BusinessWaste looked at publicly available information regarding the levels of E.Coli - a fecal indicator - detected in seawater during routine government testing over the past two years.

In the report they claimed that Bowleaze Cove had an E. Coli count of 3,349 whilst the “cleanest beach”, Treyarnon Bay, registered a count of just 50. But the report focussed on just one outlier from Bowleaze Cove - taken last July - despite the Weymouth beach returning 21 (out of 25) samples with E. Coli counts lower than 50 colonies per 100ml since May 2021.

Wessex Water say the high reading was the result of a very wet day that saw storm overflows in use and for the report to focus on one reading was “wholly misleading”.

Cllr O'Leary said: "I've never had any complaints from residents, environment agencies or anyone in the Council about the water quality. It's a very popular space for beach goers and I would hope this sort of report doesn't scare off people from visiting what is an outstanding destination."

Cllr Carr-Jones, portfolio holder for Housing and Community safety, said: "We are very proud of our Jurassic Coast & all the enjoyment it brings to so many thousands of visitors a year!"

A Wessex Water spokesman said: “To suggest Bowleaze Cove is one of the worst for clean water is wholly misleading when it is rated “good” by the Environment Agency, based on water quality samples taken throughout the bathing water season.
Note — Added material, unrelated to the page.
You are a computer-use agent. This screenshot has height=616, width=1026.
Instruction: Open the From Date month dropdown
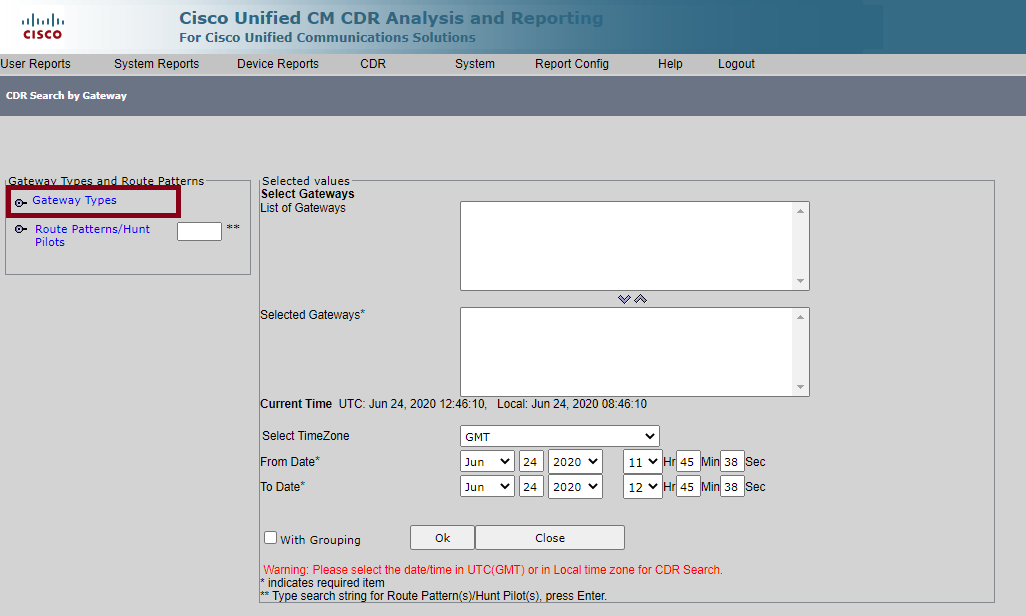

“The report focuses on just one very wet day last year, which isn’t representative of normal water quality. As well as storm overflows being in operation to protect homes from flooding, there are mobile homes and campsites around the cove that would have contributed to reduced water quality on that day.

“Furthermore, the Environment Agency suggests that during and after periods of heavy rainfall, runoff from agricultural areas is greatly increased, and consequently the quality of the bathing water may be adversely affected in this area.”

On storm overflows, Wessex Water said it is investing £3 million a month to tackle storm overflows, with work already underway. Work includes upgrading 42 water recycling centres to increase capacity and the company is aiming for a 25% reduction in the number of hours of storm overflow discharges by 2025.”